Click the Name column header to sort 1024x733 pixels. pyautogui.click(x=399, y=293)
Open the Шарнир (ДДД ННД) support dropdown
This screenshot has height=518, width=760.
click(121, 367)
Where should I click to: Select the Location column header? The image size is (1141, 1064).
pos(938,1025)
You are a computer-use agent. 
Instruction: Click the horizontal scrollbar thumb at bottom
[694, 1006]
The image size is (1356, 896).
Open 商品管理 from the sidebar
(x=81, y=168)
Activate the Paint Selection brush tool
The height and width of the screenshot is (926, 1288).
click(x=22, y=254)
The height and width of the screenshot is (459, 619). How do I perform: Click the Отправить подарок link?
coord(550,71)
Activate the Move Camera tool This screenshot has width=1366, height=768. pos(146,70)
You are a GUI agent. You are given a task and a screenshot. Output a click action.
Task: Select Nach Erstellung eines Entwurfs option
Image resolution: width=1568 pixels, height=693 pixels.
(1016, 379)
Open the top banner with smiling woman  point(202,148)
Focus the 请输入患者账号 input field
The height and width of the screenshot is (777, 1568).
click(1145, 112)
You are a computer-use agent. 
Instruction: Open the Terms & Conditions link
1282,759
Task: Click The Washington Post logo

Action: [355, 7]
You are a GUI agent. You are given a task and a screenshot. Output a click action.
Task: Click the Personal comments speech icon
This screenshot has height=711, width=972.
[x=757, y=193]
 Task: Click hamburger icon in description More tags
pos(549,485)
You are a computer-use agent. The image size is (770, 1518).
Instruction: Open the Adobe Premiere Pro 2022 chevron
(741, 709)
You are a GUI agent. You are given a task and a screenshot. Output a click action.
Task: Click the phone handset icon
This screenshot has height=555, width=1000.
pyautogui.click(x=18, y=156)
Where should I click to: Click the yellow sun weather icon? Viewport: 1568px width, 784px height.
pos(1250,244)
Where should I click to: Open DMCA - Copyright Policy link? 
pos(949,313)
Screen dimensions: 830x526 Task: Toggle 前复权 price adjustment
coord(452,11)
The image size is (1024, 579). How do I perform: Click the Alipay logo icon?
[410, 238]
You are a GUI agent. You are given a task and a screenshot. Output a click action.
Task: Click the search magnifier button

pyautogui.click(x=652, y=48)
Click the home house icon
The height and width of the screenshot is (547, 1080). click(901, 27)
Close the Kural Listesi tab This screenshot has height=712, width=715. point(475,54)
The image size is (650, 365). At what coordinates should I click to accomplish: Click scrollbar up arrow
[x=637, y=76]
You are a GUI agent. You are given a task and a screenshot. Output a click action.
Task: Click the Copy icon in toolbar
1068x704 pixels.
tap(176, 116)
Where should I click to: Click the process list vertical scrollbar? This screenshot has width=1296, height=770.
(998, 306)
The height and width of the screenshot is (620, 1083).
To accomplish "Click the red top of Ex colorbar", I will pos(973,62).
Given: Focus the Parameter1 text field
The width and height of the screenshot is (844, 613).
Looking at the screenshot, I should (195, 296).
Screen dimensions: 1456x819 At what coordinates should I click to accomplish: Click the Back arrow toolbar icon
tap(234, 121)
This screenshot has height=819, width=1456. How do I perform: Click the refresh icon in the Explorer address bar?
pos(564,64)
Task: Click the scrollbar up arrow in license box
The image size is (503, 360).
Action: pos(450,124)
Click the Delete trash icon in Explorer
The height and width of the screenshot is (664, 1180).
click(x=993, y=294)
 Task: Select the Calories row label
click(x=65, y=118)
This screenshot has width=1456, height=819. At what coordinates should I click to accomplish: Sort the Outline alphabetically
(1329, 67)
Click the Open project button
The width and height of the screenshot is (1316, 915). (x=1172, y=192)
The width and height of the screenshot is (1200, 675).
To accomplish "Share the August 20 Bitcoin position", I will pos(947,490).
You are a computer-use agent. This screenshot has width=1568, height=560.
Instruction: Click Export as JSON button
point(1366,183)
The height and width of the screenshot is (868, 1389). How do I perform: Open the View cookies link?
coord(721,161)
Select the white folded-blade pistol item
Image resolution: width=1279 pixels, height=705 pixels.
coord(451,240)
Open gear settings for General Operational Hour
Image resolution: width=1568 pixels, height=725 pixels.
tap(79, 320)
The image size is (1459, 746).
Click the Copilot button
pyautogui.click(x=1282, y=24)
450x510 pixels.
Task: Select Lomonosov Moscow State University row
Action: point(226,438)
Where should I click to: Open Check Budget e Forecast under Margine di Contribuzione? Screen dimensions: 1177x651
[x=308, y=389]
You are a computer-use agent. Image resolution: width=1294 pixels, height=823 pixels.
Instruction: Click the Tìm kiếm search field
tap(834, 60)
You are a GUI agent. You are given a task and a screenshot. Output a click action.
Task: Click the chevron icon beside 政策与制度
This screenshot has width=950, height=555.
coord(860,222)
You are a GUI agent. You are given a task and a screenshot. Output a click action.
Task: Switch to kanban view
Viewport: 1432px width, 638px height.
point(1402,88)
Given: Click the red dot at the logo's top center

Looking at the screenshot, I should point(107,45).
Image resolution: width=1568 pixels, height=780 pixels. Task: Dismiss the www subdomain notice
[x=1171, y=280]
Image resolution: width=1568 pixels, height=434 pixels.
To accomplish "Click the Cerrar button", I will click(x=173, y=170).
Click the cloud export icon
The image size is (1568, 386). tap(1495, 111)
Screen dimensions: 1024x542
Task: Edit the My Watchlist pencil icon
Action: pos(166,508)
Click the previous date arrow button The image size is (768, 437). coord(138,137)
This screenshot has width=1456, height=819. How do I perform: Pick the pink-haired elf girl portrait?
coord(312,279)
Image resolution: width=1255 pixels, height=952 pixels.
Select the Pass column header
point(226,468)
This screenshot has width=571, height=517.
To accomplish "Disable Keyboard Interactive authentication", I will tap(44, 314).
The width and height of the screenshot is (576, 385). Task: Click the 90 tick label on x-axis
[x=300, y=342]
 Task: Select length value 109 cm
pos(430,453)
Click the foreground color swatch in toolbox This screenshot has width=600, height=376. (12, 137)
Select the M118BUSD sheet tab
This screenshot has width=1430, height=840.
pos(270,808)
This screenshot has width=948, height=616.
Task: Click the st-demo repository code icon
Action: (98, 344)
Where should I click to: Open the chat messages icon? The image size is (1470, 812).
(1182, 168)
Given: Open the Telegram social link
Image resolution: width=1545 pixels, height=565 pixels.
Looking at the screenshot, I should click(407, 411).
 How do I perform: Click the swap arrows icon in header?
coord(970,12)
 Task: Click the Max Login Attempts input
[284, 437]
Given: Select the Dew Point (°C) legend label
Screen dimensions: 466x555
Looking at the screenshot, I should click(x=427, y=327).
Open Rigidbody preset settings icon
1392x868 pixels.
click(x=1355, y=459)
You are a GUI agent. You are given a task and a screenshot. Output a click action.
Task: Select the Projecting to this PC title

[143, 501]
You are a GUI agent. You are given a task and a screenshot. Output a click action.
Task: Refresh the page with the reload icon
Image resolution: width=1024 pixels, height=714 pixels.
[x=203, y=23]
---
REQUIRED WORK
Give the items from the line with "Image resolution: width=1568 pixels, height=434" up to and including the line with "Action: pos(166,508)" as a Markdown table with the columns Row and Line, one numbered row per line, leaving out blank lines.

ANSWER IN FULL
| Row | Line |
|---|---|
| 1 | Image resolution: width=1568 pixels, height=434 pixels. |
| 2 | To accomplish "Click the Cerrar button", I will click(x=173, y=170). |
| 3 | Click the cloud export icon |
| 4 | The image size is (1568, 386). tap(1495, 111) |
| 5 | Screen dimensions: 1024x542 |
| 6 | Task: Edit the My Watchlist pencil icon |
| 7 | Action: pos(166,508) |